Matiullah Jan () is a senior Pakistani journalist and YouTuber.

Background
Jan has worked for several media outlets in Pakistan. He is known for his criticism of the Pakistani government.

Due to his criticism on establishment he has been allegedly threatened many times.
Matiullah Jan was sacked from Waqt News, where he was working as an anchor. This was allegedly due to pressure from security agencies. He currently runs his own YouTube channel.

Controversy 
Supreme Court of Pakistan took suo motu notice of a tweet by Jan that was critical of the judiciary, and initiated contempt proceedings against him.

Abduction and release 
In July, 2020, Jan was kidnapped from outside a public school.
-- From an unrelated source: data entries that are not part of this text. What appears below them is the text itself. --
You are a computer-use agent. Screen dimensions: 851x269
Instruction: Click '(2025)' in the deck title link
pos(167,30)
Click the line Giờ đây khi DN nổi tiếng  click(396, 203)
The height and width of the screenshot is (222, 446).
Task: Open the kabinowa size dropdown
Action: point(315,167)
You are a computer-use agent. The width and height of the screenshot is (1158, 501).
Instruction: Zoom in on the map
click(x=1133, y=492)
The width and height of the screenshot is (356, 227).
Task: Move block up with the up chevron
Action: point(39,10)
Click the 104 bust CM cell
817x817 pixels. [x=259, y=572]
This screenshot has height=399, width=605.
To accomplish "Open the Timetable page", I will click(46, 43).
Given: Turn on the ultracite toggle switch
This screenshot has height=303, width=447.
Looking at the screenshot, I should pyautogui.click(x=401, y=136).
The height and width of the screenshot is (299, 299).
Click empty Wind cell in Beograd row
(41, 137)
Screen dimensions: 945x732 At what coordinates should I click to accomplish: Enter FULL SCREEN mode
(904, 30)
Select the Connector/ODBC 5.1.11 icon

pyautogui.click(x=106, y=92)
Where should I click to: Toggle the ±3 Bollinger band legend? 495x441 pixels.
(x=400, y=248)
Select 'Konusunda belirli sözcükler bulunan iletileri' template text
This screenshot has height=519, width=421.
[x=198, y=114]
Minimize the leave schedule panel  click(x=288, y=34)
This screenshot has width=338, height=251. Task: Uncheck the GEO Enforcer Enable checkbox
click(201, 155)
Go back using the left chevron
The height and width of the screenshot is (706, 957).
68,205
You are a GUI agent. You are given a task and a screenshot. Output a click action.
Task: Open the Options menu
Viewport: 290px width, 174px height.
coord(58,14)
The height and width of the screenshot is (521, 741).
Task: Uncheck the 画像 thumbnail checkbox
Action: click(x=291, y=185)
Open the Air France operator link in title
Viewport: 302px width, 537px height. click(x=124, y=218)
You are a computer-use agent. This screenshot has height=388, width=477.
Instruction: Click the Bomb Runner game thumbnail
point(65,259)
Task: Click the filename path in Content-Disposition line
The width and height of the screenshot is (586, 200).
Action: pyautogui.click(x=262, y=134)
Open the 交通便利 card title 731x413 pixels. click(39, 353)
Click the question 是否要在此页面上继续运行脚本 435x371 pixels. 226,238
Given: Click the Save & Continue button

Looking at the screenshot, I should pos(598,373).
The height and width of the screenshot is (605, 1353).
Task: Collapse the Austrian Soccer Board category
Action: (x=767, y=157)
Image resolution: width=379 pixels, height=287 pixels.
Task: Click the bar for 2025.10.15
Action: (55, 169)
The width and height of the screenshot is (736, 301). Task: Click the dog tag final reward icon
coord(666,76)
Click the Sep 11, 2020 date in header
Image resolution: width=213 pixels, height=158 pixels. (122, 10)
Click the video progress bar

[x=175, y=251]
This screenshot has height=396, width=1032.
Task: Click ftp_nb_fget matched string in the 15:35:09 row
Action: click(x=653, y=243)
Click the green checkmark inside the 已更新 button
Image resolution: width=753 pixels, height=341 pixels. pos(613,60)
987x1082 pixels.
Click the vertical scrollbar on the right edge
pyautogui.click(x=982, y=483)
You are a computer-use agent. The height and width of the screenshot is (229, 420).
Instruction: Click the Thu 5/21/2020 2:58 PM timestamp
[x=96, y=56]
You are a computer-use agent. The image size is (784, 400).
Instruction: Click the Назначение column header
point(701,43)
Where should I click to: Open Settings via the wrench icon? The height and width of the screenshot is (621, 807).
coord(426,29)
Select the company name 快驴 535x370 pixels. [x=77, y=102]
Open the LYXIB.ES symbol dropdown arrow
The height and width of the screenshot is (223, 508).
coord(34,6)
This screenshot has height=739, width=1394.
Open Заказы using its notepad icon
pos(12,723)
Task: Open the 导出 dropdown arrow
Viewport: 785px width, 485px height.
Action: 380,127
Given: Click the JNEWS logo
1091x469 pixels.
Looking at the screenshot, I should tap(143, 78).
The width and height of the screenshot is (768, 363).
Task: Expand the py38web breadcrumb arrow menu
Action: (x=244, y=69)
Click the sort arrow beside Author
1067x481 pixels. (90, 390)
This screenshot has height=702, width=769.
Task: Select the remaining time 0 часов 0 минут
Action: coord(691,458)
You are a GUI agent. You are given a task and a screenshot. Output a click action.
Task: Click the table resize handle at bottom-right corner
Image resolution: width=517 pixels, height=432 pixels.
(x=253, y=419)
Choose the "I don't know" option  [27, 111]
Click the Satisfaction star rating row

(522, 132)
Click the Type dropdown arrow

This school is located in Sector G-6, of Islamabad. He had gone to drop off his teacher wife there. CCTV footage showed that he was forcibly removed from his car and beaten by persons in uniform as well as plainclothes. His captors released him 12 hours later. Jan has implicated the security establishment for his kidnapping.

See also
List of kidnappings
List of solved missing person cases

References

Living people
Pakistani journalists
2010s missing person cases
July 2020 crimes in Asia
Formerly missing people
Missing person cases in Pakistan
Kidnapped people
Kidnappings in Pakistan
Year of birth missing (living people)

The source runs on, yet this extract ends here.